Researcher of insect fungal diseases

Donald W. Roberts (January 20, 1933 – May 2, 2021) was an American insect pathologist and one of the originators of that field. He was especially known for research into biological pest control of Lepidoptera by Metarhizium but also Beauveria bassiana. He was a Research Professor Emeritus in the Biology Department of Utah State University.

==Early life and education==
Born in Phoenix, Arizona, US, in 1933. He earned his bachelor's degree in Zoology, minoring in Botany, from Brigham Young University in 1957. He received his master's degree in Entomology, minor in Mycology, from Iowa State University in 1959. He earned his PhD in 1964 from University of California, Berkeley on the then-named Metarhizium anisopliae (now M. robertsii, see below) and its application as a biological control of Lepidoptera.

==Postdoctoral career==
In 1965, Roberts was hired as an Assistant Rank Insect Pathologist by the Boyce Thompson Plant Research Institute.

Helicoverpa armigera was spreading and invading several countries around the world in 1976, when he was sponsored by the Rockefeller Foundation and the National Science Foundation (NSF) to test a nuclear polyhedrosis virus in India.

When that was completed in 1978 he then traveled to work for the Brazilian government on fungal controls of pasture spittlebugs. That lasted until 1981.

In 1980 Roberts founded the Insect Pathology Resources Center at Cornell University. Roberts then went back to work for Boyce when the IPRC became part of Boyce.

Roberts collected fungal pathogens of Nilaparvata lugens in Sri Lanka in 1984.

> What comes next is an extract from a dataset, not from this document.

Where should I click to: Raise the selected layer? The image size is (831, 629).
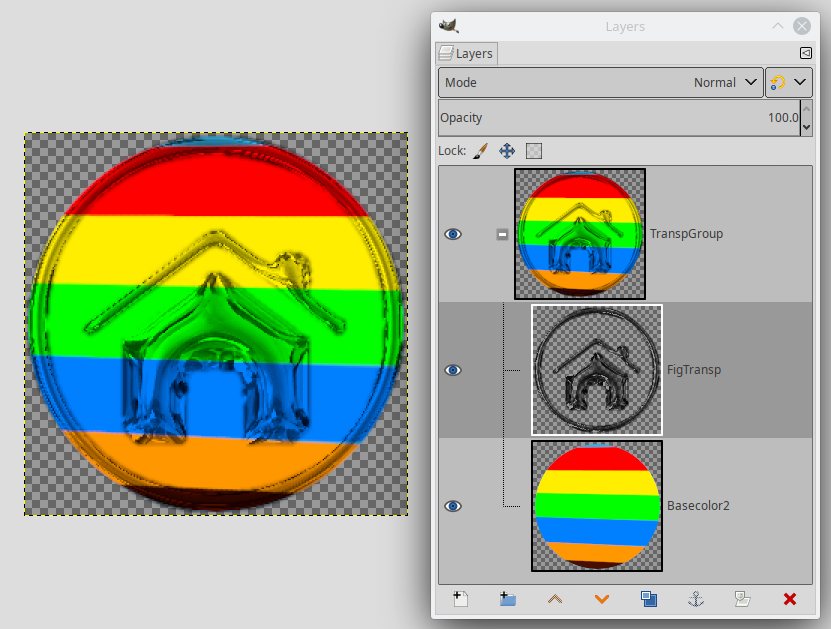[554, 599]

Roberts was a frequent collaborator of Raymond J. St. Leger, who was also chosen to give the Society for Invertebrate Pathology's Founders' Lecture in his honor in 2009.

===Awards and honors===
1978 — US National Science Foundation – US/India Exchange Scientist

1985 — Fulbright Senior Research Scholarship to the University of Sydney, Australia
— University of Sydney – Thomas Lawrence Pawlett Scholarship

1986–1988 — The Society for Invertebrate Pathology – Vice President
— Entomological Society of America, Eastern Branch – CIBA-GEIGY Recognition Award

1988–1990 — The Society for Invertebrate Pathology – President

1989 — ESA-EB – L.O. Howard Distinguished Achievement Award

1996 — Boyce Thompson Institute – made Roy A. Young Scientist Emeritus
 — Entomological Society of Brazil (Sociedade Brasileira de Entomologia) – honorary membership and recognition award

1996 — Society for Invertebrate Pathology – Founders' Lecturer – on Agostino Bassi who had been retired for some time

2009 — Society for Invertebrate Pathology – Founders' Honoree award, and Founders' Lecture on his career – given by his friend and longtime collaborator R. St. Leger

===Patronymic taxa===
The species he has become associated with more than any other – the former M. anisopliae – was renamed Metarhizium robertsii in recognition of his vast contributions.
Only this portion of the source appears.